My impression of what's holding back improvements to CV and ML for medical images is that close to none of the research in the field will ever be put into practice. There's a huge amount of research done and then the companies actually producing the software used by technicians and doctors choose a tiny number of things to pick up, incorporate, test, get certified, and it takes years. People working in the field have admitted to me they have few to no hopes.
I work in this field - IMO, your assessment is correct insofar as the absolute need for commercialization of research done. However, we haven't gotten to the super-human performance for medical images yet. We don't even have the ImageNet-equivalent, nor do we have any open source (or just source & weight available) models that Google and other big corp claim to be so wonderful. Most of people in the field, rightly so, then dismiss anything like Med-Palm M and other PR-like papers from these groups. Why base your career (both academically and product-wise) on this?
> "we haven't gotten to the super-human performance for medical images yet."
I guess that at least in France, most people living elsewhere than large towns do not need that.
What they need (IMO) is competent radiologists in a time of medical deserts.
Because even when there is staff, this staff do not spent enough time analyzing images while being quite expensive. Their main goal is to make money quickly.
A couple of years ago I had built a product for health systems in the computer vision space - and ran into the challenge of trying to commercialize it (with no luck). Even if the product/technology is excellent, the regulatory hurdles & red tape make it insanely difficult to get this sort of stuff commercialized in a healthcare context.
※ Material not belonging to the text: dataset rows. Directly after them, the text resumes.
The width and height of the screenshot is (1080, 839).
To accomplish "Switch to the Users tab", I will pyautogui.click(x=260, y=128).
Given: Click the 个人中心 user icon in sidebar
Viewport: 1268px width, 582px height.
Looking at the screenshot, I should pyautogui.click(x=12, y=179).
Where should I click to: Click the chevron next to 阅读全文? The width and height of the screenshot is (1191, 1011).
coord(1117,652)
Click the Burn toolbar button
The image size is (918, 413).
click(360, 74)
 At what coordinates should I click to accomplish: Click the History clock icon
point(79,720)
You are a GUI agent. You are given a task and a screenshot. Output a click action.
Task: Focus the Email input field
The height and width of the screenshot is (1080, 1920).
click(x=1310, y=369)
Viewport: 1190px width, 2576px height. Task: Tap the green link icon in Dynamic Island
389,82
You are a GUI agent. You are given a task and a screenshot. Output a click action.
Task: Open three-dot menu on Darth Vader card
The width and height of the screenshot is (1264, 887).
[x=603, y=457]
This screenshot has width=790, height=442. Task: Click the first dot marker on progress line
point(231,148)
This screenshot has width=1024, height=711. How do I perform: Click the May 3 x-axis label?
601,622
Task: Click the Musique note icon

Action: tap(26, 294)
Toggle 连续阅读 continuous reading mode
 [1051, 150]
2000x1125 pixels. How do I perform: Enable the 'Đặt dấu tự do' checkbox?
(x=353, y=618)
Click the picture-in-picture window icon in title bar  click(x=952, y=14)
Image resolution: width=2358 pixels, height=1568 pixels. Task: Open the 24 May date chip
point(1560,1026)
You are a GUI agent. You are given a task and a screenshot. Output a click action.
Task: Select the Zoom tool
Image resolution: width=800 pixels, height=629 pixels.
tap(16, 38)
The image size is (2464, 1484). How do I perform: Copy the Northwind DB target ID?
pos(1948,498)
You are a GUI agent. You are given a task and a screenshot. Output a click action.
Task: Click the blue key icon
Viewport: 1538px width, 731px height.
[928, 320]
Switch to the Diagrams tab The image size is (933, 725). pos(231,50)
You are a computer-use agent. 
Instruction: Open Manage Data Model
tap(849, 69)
Many people in the field are physicists, and they consistently state that even if the performance is better than human, they will not use ML in the field, simply due to explainability. Physicists like having very explainable analytical equations, so handing them a lot of matrices with how to compose them is not convincing.
They may still lose out in time, but not without a battle over explainability.
Also, Google is always and constantly making announcements that Bard or whatever IA tech (Music-LM, etc) is supposedly beating all the competitors, but nobody can use or see such models, only very inferiors ones, curious, right ( ͡° ͜ʖ ͡°) ?
This type of PR research is what is really holding back AI for medical images.